White Oak Place Developer Going Ahead Despite Decreased Tax Deal
Note: The following article was based on the developer's representative approaching the City of East Lansing to ask for an amendment to the Brownfield TIF agreement in October. From this, City Planning staff and our ELi reporter logically concluded the project was going forward, as reported below. We were subsequently informed on November 2 by the developer, Joe Goodsir,"Our purchase of the gas station on October 28th is correct. Because of all the delays and expenses we incurred we had no choice but to purchase the gas station." But, he says, "At this point we have no intention of moving forward with the approved brownfield plan or with the site plan because of changes the city council made at the site plan approval council meeting." He says the TIF amendment request went to the City in October simply because "The engineer was just finalizing all the docs he got paid to handle." When asked if this means he is killing the project, throwing out the site plan and TIF plan, Goodsir replied, "At this point we are not moving forward with the current approved site plan and brownfield [TIF] plan." We will continue to follow this story.

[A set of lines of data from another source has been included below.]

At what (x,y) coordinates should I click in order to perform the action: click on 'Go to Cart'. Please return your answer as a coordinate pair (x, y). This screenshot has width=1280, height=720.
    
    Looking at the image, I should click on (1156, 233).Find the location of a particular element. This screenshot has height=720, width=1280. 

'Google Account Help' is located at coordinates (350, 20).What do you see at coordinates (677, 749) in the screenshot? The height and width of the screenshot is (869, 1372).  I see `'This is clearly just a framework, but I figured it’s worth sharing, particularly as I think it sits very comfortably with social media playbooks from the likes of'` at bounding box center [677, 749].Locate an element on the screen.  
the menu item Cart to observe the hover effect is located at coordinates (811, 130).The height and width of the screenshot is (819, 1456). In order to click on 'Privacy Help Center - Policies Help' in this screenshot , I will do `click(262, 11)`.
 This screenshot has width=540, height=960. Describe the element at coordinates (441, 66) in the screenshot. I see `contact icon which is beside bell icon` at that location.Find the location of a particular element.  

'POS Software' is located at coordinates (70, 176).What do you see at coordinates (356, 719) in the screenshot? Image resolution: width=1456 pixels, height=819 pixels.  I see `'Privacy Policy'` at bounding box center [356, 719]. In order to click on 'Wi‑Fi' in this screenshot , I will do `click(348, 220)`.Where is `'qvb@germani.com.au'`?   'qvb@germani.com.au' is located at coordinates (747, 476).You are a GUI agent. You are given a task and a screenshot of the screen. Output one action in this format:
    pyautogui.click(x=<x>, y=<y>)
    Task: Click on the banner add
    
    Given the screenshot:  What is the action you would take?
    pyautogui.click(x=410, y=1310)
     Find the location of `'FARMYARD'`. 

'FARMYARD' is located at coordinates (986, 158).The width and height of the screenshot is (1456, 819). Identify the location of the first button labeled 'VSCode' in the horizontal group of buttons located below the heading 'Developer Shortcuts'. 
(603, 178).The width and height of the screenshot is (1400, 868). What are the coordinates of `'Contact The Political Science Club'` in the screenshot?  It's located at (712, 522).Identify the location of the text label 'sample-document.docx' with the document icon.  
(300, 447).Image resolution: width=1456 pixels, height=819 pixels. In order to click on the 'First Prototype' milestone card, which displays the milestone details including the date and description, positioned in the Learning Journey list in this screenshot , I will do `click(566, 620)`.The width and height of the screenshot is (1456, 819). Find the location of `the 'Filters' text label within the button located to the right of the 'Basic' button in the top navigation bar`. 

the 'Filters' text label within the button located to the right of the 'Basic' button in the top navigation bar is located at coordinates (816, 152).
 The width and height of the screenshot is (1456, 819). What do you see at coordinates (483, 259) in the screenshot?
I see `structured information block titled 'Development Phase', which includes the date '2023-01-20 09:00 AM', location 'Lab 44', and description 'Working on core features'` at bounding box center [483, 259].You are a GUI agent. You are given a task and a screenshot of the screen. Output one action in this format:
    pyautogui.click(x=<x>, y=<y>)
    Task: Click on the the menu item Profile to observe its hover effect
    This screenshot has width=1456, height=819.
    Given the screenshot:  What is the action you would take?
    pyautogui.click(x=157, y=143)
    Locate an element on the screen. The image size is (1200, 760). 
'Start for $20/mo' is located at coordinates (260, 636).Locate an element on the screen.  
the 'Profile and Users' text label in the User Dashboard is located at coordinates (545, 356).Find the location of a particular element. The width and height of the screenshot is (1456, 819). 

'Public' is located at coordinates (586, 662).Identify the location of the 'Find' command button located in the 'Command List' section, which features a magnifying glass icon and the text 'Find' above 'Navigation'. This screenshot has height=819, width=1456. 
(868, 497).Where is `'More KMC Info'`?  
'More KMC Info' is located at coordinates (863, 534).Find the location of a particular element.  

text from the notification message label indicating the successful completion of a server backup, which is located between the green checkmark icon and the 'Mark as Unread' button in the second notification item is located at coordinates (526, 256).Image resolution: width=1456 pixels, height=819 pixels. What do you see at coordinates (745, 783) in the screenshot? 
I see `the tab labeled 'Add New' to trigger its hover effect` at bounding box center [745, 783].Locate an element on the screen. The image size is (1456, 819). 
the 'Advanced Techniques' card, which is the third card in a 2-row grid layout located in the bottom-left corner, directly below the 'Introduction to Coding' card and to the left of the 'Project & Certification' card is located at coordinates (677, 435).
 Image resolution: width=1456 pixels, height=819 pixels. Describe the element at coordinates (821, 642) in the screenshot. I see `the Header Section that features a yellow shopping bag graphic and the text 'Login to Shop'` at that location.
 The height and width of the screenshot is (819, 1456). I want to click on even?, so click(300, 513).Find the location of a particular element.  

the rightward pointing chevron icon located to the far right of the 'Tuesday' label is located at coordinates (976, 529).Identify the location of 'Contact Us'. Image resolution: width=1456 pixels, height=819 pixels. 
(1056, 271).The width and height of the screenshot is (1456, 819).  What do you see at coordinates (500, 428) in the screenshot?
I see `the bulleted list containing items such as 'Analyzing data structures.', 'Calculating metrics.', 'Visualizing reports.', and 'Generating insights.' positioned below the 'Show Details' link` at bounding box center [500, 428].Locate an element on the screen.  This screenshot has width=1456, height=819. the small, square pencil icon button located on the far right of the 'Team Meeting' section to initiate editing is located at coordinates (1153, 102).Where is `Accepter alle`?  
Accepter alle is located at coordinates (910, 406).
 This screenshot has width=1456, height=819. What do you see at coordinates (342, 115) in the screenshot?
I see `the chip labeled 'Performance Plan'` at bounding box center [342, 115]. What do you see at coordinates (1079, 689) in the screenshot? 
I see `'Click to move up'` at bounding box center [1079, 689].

After five months of waiting, the City of East Lansing has learned that the developer of White Oak Place at Spartan and Grand River Avenues will go ahead with its planned 213-bed project aimed at student renters.
Why is this news? Because in May of this year, East Lansing’s City Council agreed, by a unanimous vote, to only about 60% of the tax incentives the developer requested. The developer had asked for a Brownfield Tax Increment Financing (TIF) plan worth up to $5.5 million to the project, but Council agreed to only a $3.2 million TIF deal.
Under a TIF agreement, the developer is reimbursed over time from taxes assessed due to the increased value of the property following redevelopment. (Hence the term “tax increment financing.”) The Council limited the reimbursable expenditures for the White Oak Place project to those directly needed for environmental clean-up. Most of the needed clean-up is due to contamination from a former gas station at the site.
It was then up to the developer to decide whether to pursue the project with this lower subsidy. The developer is Joseph Goodsir, Jr., operating under the business name Next Generation Investment Properties, LLC. Goodsir is already a major student apartment developer and manager in East Lansing under the company name Community Resource Management Company (CRMC).
East Lansing’s Community and Economic Development Administrator Lori Mullins told members of the Downtown Development Authority Executive and Finance Committee on October 20, 2016, that her department had learned that the White Oak Place developer was completing its purchase of the former gas station property at the corner of Spartan and Grand River Avenues.
It is common for developers to enter into agreements to purchase property that are contingent on completion of its plans, approvals, and financing. Only then do they finalize the contract to buy the needed land.
Reimbursements to the developer under the TIF plan will come from 28.5% of the incremental taxes captured over 30 years. The remaining 71.5% of the property taxes due on the increased value of the property will come to the City. After the TIF plan is complete, the City will obtain each year all of the taxes it is due according to the assessed value.
The unusual vote, in May 2016, to significantly reduce this TIF plan from what was proposed indicated that a majority of members of the City Council believe that the City needs to push to maximize how much property taxes it obtains from new development in the City. In December 2015, Finance Director Mary Haskell told the newly-installed Council that the numbers in the City’s financial audit were “staggering,” as the City now faces a ballooning debt of almost $200,000,000.